Mr. Jega must understand that he is guaranteeing a free and fair election if he gets the postponement.

One of the reasons alleged for the postponement is that many voters have not received voting cards. Clearly if voters do not have cards they cannot vote and if they do not vote it could not be a national election and the winner cannot claim any mandate. Every person who is qualified and wants to vote must be allowed to vote. Every vote must be counted. That is what mandate is.

This brings us to the heart of the matter. In a previous essay I asked if there is anything that Nigeria cannot bungle. We are about to bungle the 2015 elections. If we move the election back six weeks what other things would be moved out six weeks? Everything? Something’s? Which ones? Will the transfer of power be moved out six weeks assuming it is necessary? That would make sense. But would the current office holders have the authority to stay a day longer than the constitution allows? Would it be fair to shorten the current office holder’s time for transition? Those who can, please help us out with these questions. Where are lawyers? Where are our political scientists? Is the dean of constitutional law studies, Professor Ben Nwabueze here? Professor Umez are you in the house?
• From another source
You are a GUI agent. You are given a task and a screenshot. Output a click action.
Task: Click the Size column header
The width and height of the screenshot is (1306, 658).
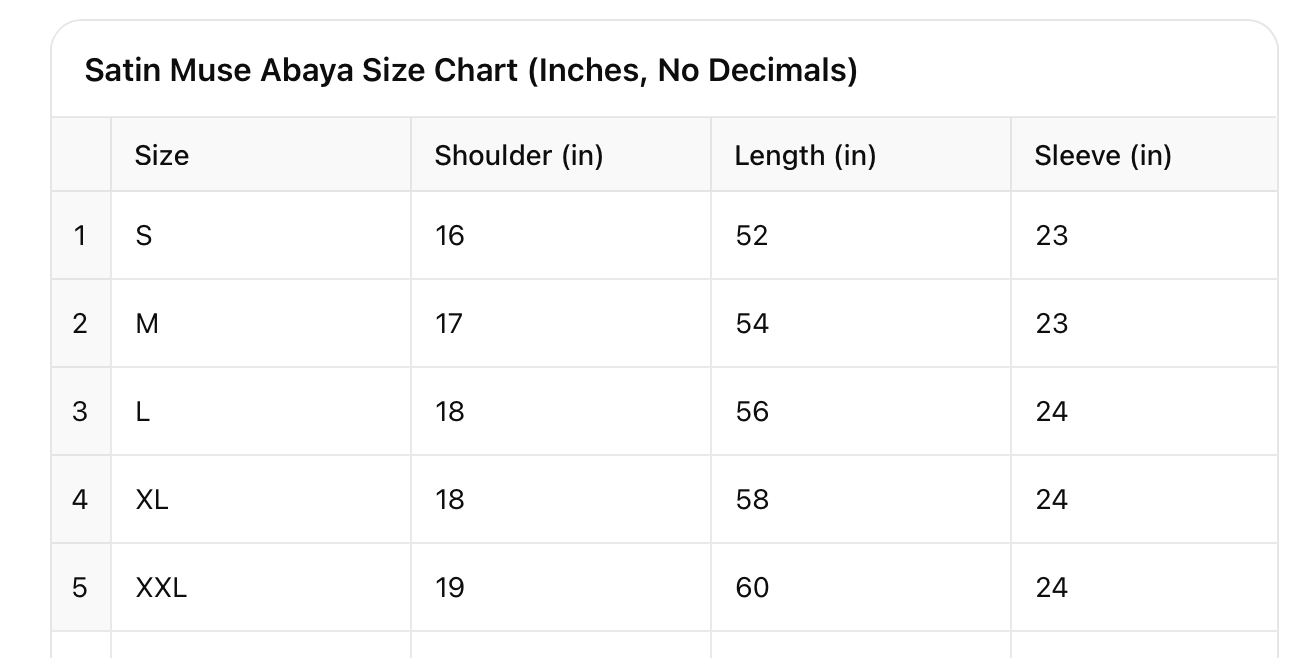coord(162,155)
Let us go to the peripheries. Who is authorized to postpone elections? The President? INEC board? The legislature? Under what circumstances? For how long? How? Simple majority? Two thirds? Voice vote?

By the way, both the Senate and the House have not met in a very long while. And we do not know who the Speaker of the House is.

Going further out we come to the outer part of the peripheries. When did Mr. Jega know that he would need additional time? Just last week? Those of us who have been involved in managing serious projects understand “the Critical Path,” where show stoppers lie. Does Jega understand this tool? Developed such a tool for use in managing these elections? Distributing voter cards must be on this path. How come? If INEC knew that this would happen, why did it not present this to the president or the legislature or whoever has the power to do something about it including the postponinig of these elections? And if it did not know how can we be sure that six weeks would be enough? Are we facing further postponements? Or are we going to postpone and get elections that are not free and fair.

The worst of both worlds.

There is a silver lining in all these. It is that it provides political parties the time to really look at the voters’ list thoroughly. Every smart party and mangers of political candidates should take the extra time to find fictitious names on the register, every duplicate names, every name of the dearly departed on the list, etc. If one wants to see how to do so check my previous essay titled If I Were Managing These Elections.

Nigeria, we hail thee,

Our own dear native land,

Though tribe and tongue may differ,

In brotherhood we stand,

Nigerians all are proud to serve

Our sovereign Motherland. 

Nigeria will survive and be stronger despite Nigeria’s incompetency.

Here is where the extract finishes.